Material shown
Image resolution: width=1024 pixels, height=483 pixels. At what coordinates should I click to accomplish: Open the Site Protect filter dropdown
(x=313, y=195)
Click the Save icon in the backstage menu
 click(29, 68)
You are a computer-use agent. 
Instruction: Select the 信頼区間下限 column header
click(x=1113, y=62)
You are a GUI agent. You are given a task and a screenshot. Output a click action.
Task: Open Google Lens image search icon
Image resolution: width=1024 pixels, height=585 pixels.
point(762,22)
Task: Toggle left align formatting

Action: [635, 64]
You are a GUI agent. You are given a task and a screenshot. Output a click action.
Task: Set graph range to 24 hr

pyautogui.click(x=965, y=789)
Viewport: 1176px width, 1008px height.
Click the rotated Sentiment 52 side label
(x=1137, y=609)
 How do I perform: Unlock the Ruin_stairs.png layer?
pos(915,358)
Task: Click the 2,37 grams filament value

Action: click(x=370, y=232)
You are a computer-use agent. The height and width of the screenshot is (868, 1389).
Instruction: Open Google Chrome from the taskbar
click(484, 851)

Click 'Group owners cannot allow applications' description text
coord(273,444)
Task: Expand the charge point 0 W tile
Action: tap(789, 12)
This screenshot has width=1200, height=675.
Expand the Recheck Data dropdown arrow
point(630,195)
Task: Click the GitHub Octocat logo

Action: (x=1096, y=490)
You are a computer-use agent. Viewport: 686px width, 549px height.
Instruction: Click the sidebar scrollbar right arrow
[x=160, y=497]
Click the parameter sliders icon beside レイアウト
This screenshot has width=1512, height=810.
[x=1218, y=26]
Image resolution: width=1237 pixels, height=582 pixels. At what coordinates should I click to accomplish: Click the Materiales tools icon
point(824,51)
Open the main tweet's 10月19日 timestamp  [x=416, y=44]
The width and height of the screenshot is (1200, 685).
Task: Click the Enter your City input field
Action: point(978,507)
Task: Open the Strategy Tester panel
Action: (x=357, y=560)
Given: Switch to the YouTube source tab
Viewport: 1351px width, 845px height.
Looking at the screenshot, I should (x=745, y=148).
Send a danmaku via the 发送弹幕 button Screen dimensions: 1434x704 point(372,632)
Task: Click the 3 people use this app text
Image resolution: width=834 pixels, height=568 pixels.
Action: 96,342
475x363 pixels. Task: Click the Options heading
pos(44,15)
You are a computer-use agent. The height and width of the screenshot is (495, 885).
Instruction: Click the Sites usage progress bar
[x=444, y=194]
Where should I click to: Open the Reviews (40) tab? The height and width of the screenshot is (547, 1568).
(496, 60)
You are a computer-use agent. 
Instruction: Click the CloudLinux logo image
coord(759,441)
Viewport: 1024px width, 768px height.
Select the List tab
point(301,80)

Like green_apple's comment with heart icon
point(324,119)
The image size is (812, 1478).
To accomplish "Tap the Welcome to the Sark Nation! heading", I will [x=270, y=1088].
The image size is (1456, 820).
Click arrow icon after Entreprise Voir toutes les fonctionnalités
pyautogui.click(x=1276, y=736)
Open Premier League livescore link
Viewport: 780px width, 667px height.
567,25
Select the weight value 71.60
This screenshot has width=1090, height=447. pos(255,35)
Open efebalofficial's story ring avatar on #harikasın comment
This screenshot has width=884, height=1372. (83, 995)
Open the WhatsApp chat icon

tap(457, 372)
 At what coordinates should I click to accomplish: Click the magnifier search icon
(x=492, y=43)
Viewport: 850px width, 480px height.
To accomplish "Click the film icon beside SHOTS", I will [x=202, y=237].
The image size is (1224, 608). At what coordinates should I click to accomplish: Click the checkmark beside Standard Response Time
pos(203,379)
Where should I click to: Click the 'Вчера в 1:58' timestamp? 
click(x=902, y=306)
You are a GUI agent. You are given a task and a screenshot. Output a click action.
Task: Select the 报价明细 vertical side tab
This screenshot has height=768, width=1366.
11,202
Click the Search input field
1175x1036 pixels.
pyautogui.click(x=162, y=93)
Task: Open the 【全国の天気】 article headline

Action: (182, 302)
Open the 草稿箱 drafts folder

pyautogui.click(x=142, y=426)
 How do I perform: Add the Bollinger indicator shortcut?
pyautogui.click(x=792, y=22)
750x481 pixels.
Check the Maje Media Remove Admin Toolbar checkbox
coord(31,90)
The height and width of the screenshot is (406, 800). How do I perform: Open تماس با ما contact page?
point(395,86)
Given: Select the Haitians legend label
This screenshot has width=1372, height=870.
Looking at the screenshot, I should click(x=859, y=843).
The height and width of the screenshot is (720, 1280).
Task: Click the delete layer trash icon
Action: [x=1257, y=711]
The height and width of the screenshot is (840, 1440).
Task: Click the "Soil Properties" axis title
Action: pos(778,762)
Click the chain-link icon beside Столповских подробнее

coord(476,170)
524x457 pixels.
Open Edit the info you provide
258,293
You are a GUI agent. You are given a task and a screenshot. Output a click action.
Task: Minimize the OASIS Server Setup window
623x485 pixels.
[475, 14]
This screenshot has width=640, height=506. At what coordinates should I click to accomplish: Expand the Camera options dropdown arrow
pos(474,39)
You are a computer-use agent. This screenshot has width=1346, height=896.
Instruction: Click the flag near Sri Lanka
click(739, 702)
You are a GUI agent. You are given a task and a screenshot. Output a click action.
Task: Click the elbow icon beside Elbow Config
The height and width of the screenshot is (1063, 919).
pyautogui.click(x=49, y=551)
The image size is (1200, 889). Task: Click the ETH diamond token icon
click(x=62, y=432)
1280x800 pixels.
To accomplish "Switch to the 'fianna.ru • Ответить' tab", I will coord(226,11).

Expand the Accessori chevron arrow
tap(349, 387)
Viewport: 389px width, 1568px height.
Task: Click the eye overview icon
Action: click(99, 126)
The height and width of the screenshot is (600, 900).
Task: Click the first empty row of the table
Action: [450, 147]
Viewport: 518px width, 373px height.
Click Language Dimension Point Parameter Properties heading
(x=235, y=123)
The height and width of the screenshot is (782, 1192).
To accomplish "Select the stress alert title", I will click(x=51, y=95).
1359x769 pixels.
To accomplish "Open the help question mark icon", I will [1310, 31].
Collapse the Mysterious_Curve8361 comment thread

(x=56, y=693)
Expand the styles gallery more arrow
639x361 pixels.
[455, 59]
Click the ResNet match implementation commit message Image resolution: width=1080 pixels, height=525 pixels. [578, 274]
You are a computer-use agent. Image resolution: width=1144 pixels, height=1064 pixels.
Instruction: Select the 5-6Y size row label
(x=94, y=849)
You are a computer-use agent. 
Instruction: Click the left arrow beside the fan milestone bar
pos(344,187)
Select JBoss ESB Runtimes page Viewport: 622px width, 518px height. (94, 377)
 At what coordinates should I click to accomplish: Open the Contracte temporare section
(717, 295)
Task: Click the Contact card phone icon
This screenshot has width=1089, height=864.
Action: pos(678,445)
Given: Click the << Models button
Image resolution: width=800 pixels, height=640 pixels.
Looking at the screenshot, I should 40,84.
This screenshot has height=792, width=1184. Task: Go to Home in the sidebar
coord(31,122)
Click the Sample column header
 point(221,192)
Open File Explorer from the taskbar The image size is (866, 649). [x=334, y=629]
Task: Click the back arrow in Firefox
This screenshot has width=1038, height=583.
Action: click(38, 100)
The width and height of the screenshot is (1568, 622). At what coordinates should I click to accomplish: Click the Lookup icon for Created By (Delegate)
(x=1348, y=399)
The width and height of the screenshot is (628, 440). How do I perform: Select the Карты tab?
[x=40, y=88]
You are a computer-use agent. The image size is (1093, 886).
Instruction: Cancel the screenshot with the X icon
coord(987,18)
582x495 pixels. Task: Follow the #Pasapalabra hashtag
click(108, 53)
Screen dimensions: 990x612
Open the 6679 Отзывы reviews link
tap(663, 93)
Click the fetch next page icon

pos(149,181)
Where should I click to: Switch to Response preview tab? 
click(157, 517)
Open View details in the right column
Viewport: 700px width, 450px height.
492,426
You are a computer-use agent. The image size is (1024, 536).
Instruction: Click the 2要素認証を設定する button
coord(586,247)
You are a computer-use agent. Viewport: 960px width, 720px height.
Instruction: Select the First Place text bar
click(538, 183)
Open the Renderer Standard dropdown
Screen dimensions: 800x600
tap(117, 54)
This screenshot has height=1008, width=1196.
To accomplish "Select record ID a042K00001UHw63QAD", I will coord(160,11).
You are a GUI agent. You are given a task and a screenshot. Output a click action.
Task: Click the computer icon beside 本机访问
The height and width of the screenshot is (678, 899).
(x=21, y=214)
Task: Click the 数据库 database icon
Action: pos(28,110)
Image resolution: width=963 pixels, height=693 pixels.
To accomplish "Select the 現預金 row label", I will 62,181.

Problem requirements
Filter the records for lines containing the word "computer" and copy each one.

Task solution
You are a computer-use agent. 
You are a computer-use agent. The height and width of the screenshot is (868, 1389).
You are a computer-use agent. Viewport: 686px width, 549px height.
You are a computer-use agent. The height and width of the screenshot is (495, 885).
You are a computer-use agent. 
You are a computer-use agent. This screenshot has width=1346, height=896.
You are a computer-use agent. Image resolution: width=1144 pixels, height=1064 pixels.
You are a computer-use agent. 
You are a computer-use agent. The image size is (1093, 886).
You are a computer-use agent. The image size is (1024, 536).
You are a computer-use agent. Viewport: 960px width, 720px height.
Task: Click the computer icon beside 本机访问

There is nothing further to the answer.